* start SUPPLIED RECORDS *

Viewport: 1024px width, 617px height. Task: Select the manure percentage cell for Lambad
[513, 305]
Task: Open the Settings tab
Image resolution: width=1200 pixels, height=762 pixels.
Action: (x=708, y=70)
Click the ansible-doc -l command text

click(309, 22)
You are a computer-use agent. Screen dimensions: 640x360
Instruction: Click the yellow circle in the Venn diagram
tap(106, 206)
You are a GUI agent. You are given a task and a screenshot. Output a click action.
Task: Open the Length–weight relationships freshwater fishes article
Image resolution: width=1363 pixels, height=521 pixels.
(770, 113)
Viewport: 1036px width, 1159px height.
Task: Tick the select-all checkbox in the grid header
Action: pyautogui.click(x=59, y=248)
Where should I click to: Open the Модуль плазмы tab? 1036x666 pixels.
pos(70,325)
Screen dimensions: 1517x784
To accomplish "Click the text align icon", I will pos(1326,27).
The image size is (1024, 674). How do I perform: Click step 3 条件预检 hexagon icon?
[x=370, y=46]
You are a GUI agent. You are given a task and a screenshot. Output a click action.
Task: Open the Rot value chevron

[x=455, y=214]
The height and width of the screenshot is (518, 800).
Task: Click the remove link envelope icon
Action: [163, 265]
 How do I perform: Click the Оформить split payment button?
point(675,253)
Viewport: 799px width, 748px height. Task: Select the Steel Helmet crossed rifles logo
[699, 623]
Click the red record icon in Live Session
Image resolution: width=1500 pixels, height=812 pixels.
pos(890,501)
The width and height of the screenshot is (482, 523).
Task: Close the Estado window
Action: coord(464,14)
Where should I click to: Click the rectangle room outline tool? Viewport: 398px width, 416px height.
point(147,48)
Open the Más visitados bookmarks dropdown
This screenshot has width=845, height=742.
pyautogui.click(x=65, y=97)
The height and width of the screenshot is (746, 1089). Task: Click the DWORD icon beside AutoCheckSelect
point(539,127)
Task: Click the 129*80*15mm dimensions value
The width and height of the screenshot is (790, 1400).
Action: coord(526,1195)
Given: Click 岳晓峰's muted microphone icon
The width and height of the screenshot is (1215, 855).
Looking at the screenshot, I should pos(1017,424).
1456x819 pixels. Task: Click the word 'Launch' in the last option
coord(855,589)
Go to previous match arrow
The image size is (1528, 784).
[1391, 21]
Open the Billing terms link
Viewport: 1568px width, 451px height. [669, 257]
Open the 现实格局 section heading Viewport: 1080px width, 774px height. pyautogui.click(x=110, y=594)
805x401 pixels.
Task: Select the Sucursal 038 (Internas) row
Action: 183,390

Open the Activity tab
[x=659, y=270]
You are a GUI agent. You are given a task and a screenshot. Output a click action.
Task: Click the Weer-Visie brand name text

* end SUPPLIED RECORDS *

Reproduce all of the records above line for line, with no changes.

= FINISHED ANSWER =
Viewport: 1024px width, 617px height. Task: Select the manure percentage cell for Lambad
[513, 305]
Task: Open the Settings tab
Image resolution: width=1200 pixels, height=762 pixels.
Action: (x=708, y=70)
Click the ansible-doc -l command text

click(309, 22)
You are a computer-use agent. Screen dimensions: 640x360
Instruction: Click the yellow circle in the Venn diagram
tap(106, 206)
You are a GUI agent. You are given a task and a screenshot. Output a click action.
Task: Open the Length–weight relationships freshwater fishes article
Image resolution: width=1363 pixels, height=521 pixels.
(770, 113)
Viewport: 1036px width, 1159px height.
Task: Tick the select-all checkbox in the grid header
Action: pyautogui.click(x=59, y=248)
Where should I click to: Open the Модуль плазмы tab? 1036x666 pixels.
pos(70,325)
Screen dimensions: 1517x784
To accomplish "Click the text align icon", I will pos(1326,27).
The image size is (1024, 674). How do I perform: Click step 3 条件预检 hexagon icon?
[x=370, y=46]
You are a GUI agent. You are given a task and a screenshot. Output a click action.
Task: Open the Rot value chevron

[x=455, y=214]
The height and width of the screenshot is (518, 800).
Task: Click the remove link envelope icon
Action: [163, 265]
 How do I perform: Click the Оформить split payment button?
point(675,253)
Viewport: 799px width, 748px height. Task: Select the Steel Helmet crossed rifles logo
[699, 623]
Click the red record icon in Live Session
Image resolution: width=1500 pixels, height=812 pixels.
pos(890,501)
The width and height of the screenshot is (482, 523).
Task: Close the Estado window
Action: coord(464,14)
Where should I click to: Click the rectangle room outline tool? Viewport: 398px width, 416px height.
point(147,48)
Open the Más visitados bookmarks dropdown
This screenshot has width=845, height=742.
pyautogui.click(x=65, y=97)
The height and width of the screenshot is (746, 1089). Task: Click the DWORD icon beside AutoCheckSelect
point(539,127)
Task: Click the 129*80*15mm dimensions value
The width and height of the screenshot is (790, 1400).
Action: coord(526,1195)
Given: Click 岳晓峰's muted microphone icon
The width and height of the screenshot is (1215, 855).
Looking at the screenshot, I should pos(1017,424).
1456x819 pixels. Task: Click the word 'Launch' in the last option
coord(855,589)
Go to previous match arrow
The image size is (1528, 784).
[1391, 21]
Open the Billing terms link
Viewport: 1568px width, 451px height. [669, 257]
Open the 现实格局 section heading Viewport: 1080px width, 774px height. pyautogui.click(x=110, y=594)
805x401 pixels.
Task: Select the Sucursal 038 (Internas) row
Action: 183,390

Open the Activity tab
[x=659, y=270]
You are a GUI agent. You are given a task and a screenshot. Output a click action.
Task: Click the Weer-Visie brand name text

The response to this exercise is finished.